What the task requires →
What you return must match, exactly, the lines running from the one containing "At what coordinates" to the end of the data, both included, and must contain no pictures.
::: Supplied entries :::
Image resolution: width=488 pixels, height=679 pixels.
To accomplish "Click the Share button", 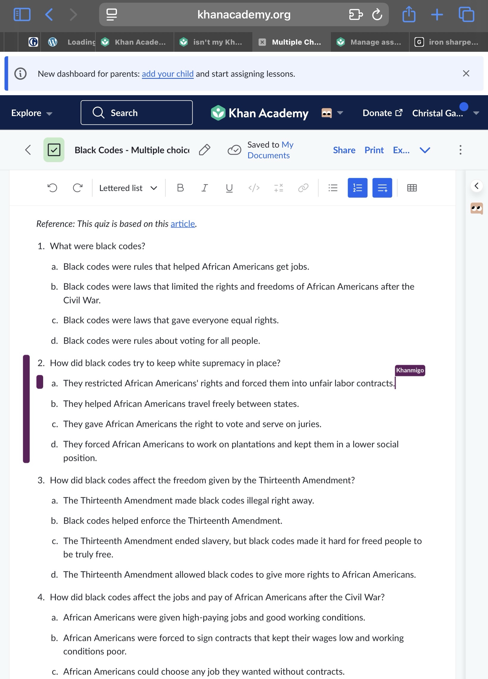I will 344,150.
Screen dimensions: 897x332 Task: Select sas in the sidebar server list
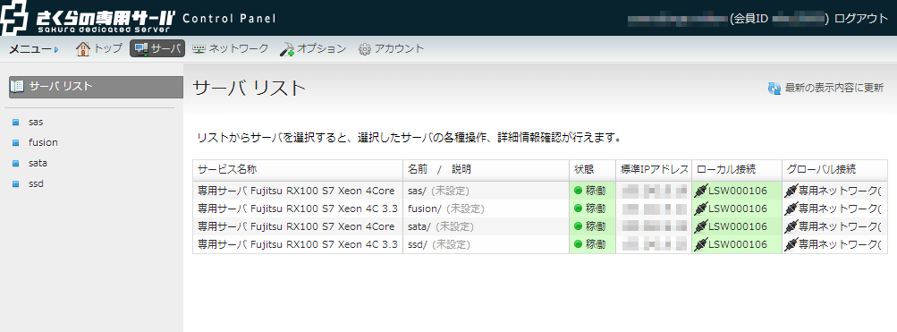[36, 122]
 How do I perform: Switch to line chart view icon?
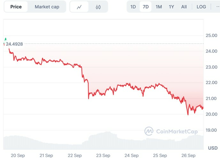click(79, 7)
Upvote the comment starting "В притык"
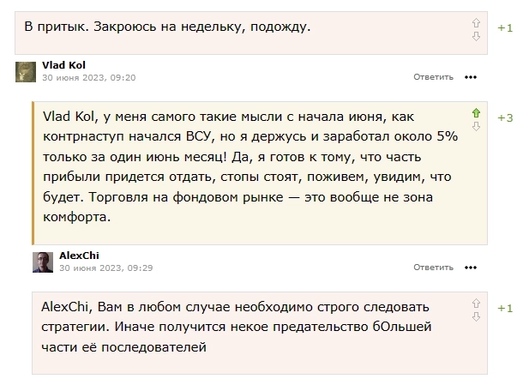The height and width of the screenshot is (379, 523). click(476, 21)
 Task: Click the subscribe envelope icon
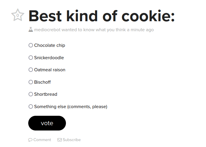coord(59,140)
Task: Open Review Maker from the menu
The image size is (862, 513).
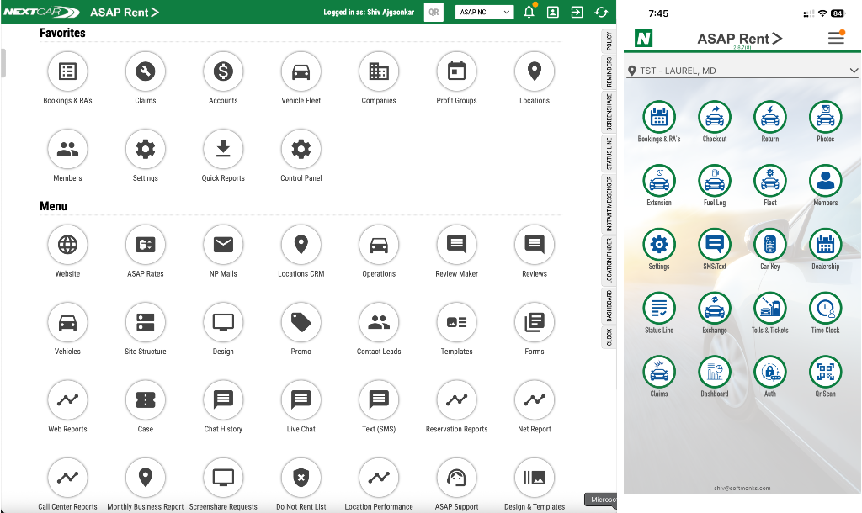Action: click(456, 246)
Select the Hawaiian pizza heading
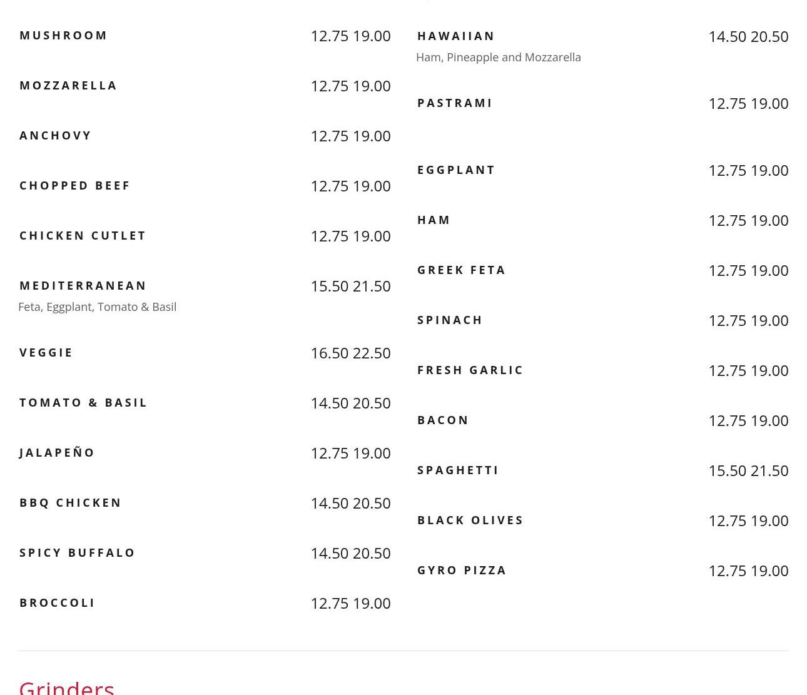The height and width of the screenshot is (695, 807). (455, 36)
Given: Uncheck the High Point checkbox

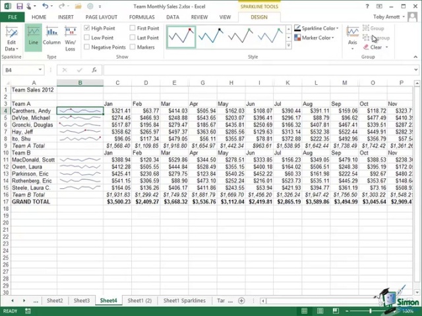Looking at the screenshot, I should pos(87,28).
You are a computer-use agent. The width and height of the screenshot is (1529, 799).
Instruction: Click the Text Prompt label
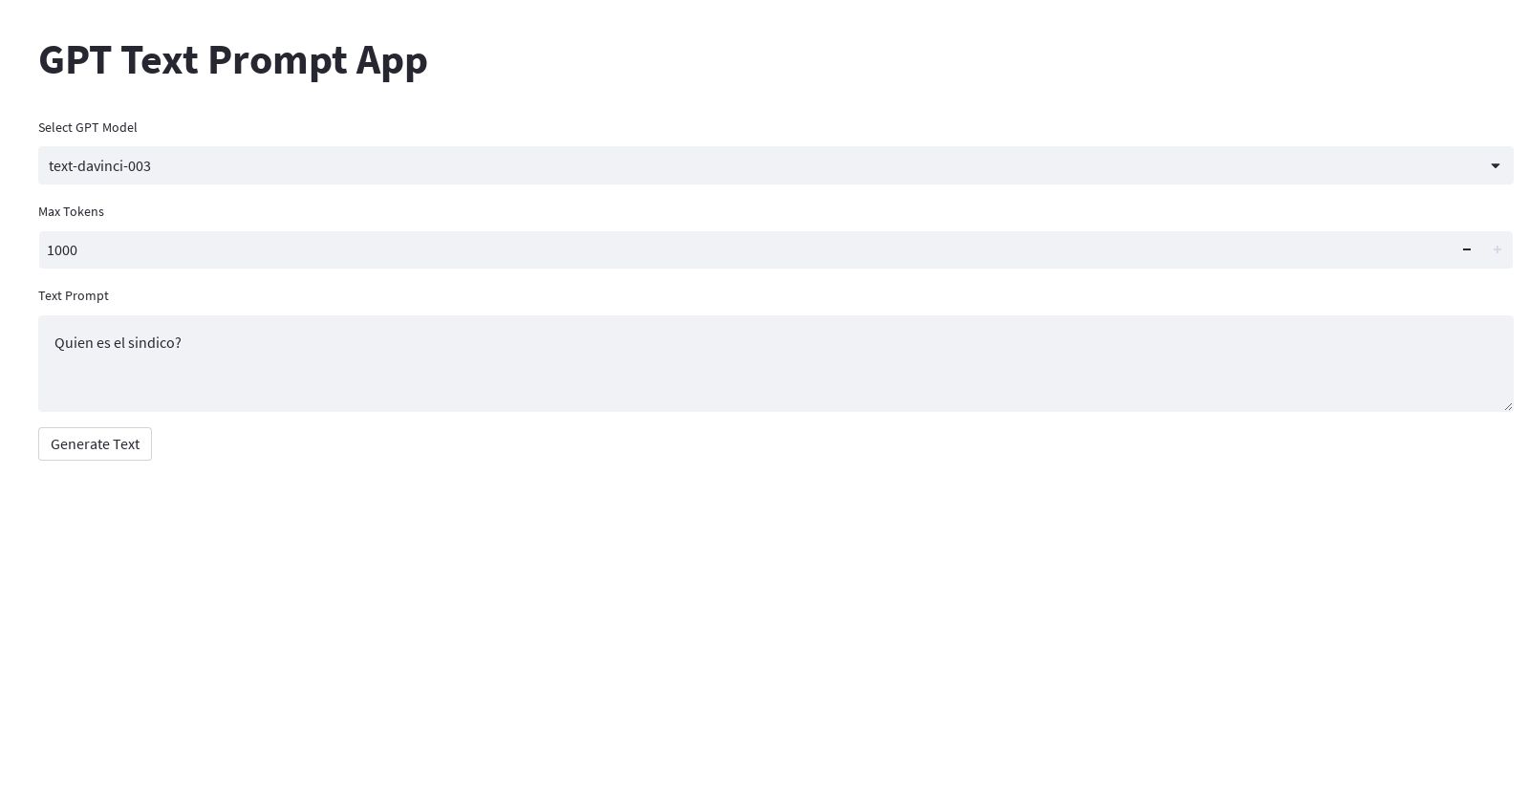pos(73,295)
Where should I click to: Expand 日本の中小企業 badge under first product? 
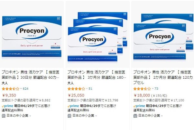coord(16,116)
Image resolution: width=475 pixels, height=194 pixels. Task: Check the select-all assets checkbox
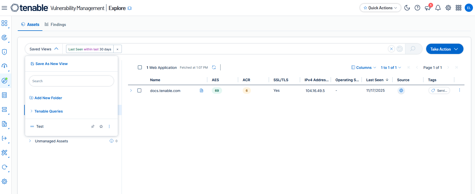click(x=140, y=67)
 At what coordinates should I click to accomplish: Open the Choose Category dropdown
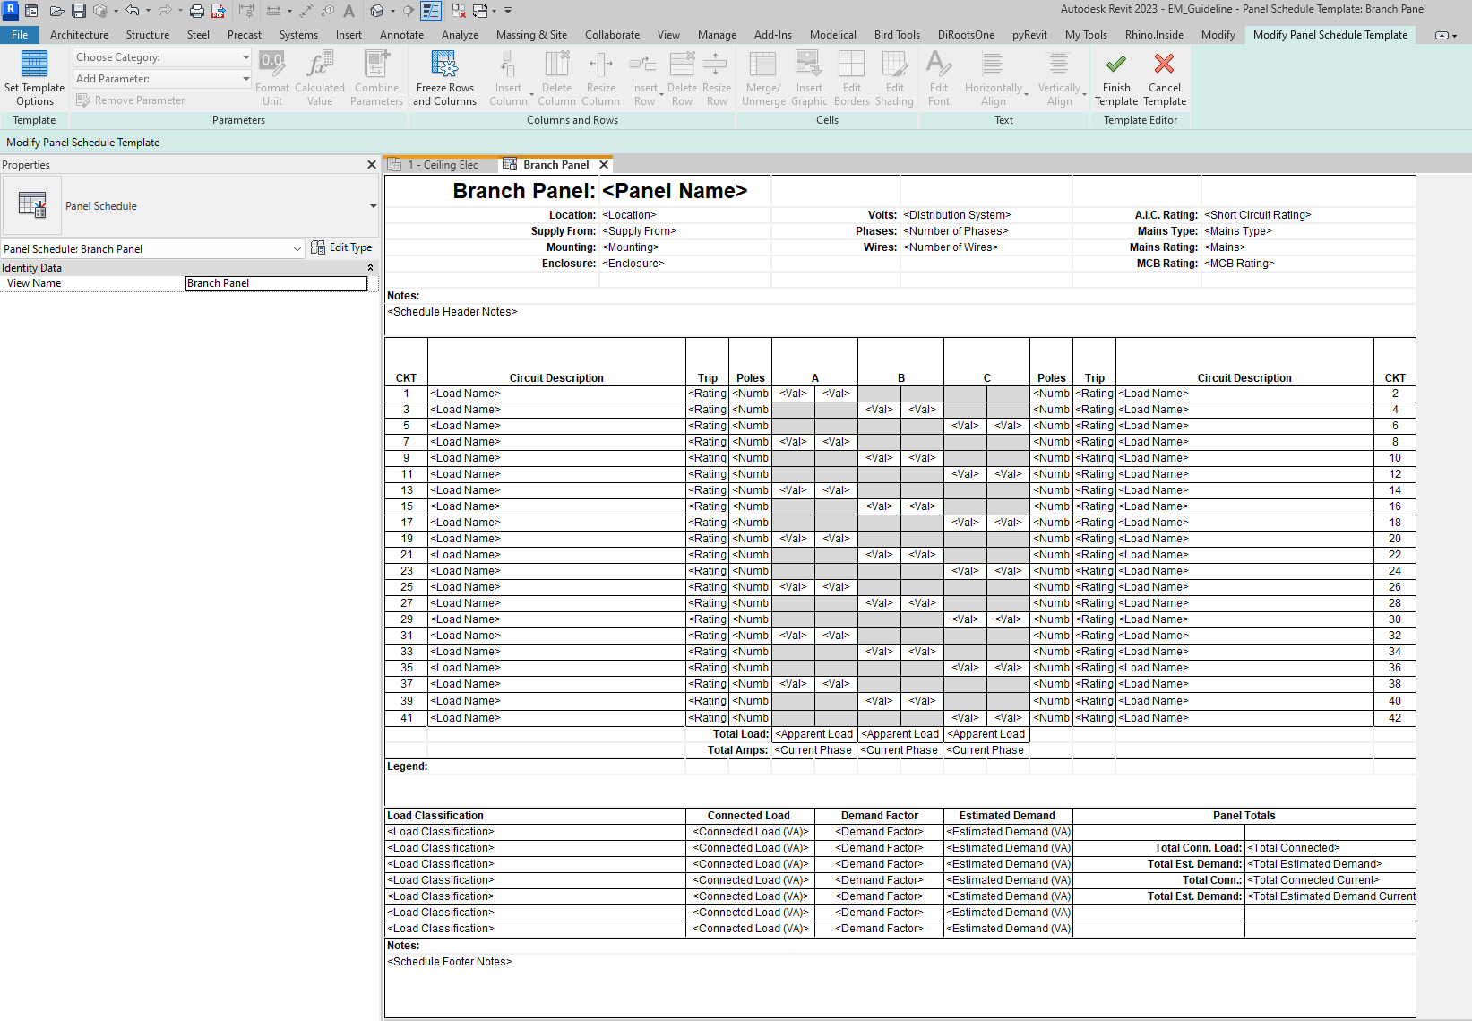coord(162,57)
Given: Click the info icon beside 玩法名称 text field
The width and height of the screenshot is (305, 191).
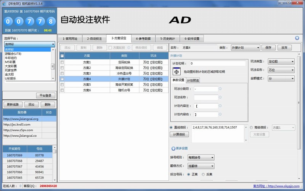Looking at the screenshot, I should tap(220, 97).
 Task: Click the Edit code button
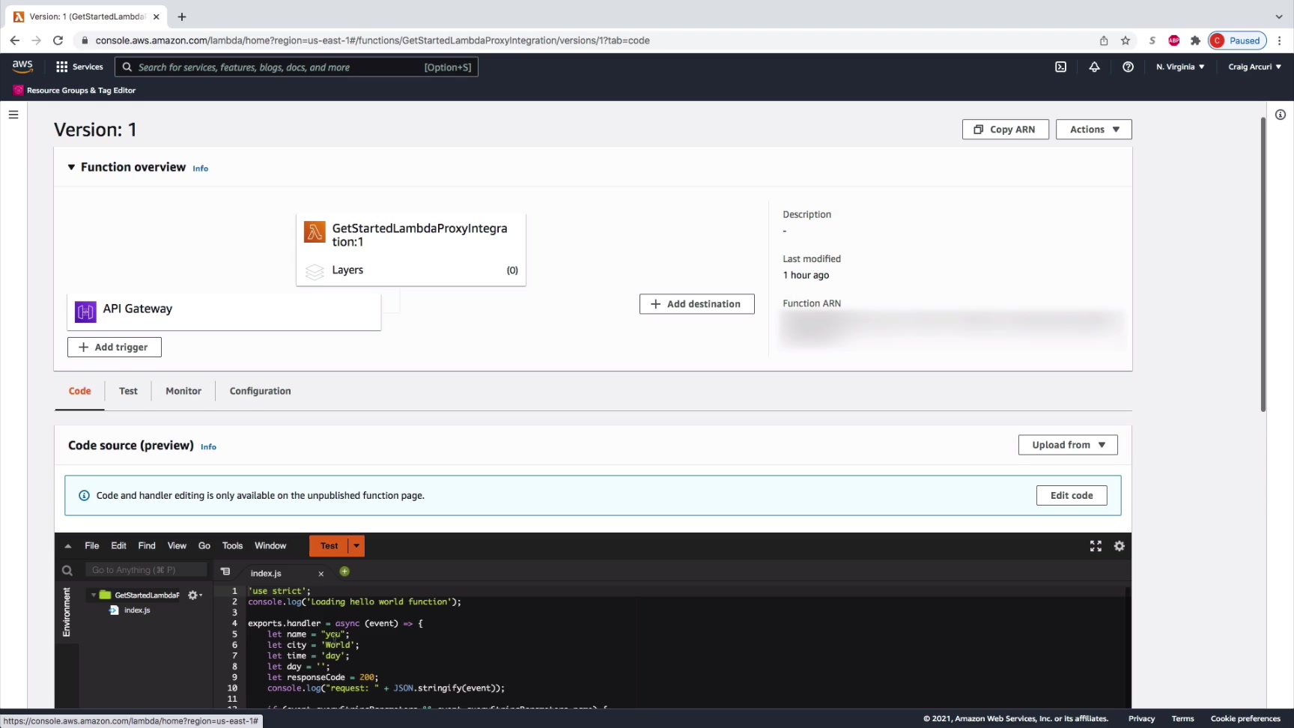click(1071, 496)
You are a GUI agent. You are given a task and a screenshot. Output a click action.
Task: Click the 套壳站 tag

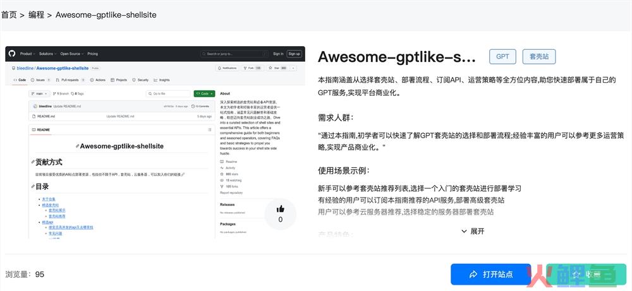coord(538,56)
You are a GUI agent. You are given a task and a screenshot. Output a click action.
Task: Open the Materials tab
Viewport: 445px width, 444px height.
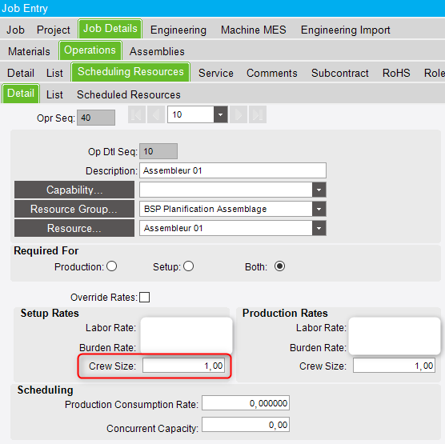point(29,52)
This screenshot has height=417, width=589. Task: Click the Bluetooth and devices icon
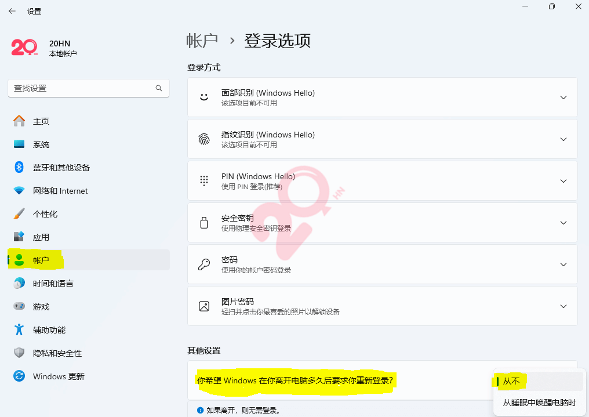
:::
Your response →
 At what coordinates should I click to accomplish: Open the Choose Category dropdown
coord(162,57)
Given: Click the info icon beside 玩法名称 text field
The width and height of the screenshot is (305, 191).
Looking at the screenshot, I should tap(220, 97).
 Task: Click the Edit code button
click(1071, 496)
You are a GUI agent. You are given a task and a screenshot. Output a click action.
Task: Click the 套壳站 tag

coord(538,56)
You are a GUI agent. You are given a task and a screenshot. Output a click action.
Task: Open the Materials tab
Viewport: 445px width, 444px height.
point(29,52)
This screenshot has height=417, width=589. Task: Click the Bluetooth and devices icon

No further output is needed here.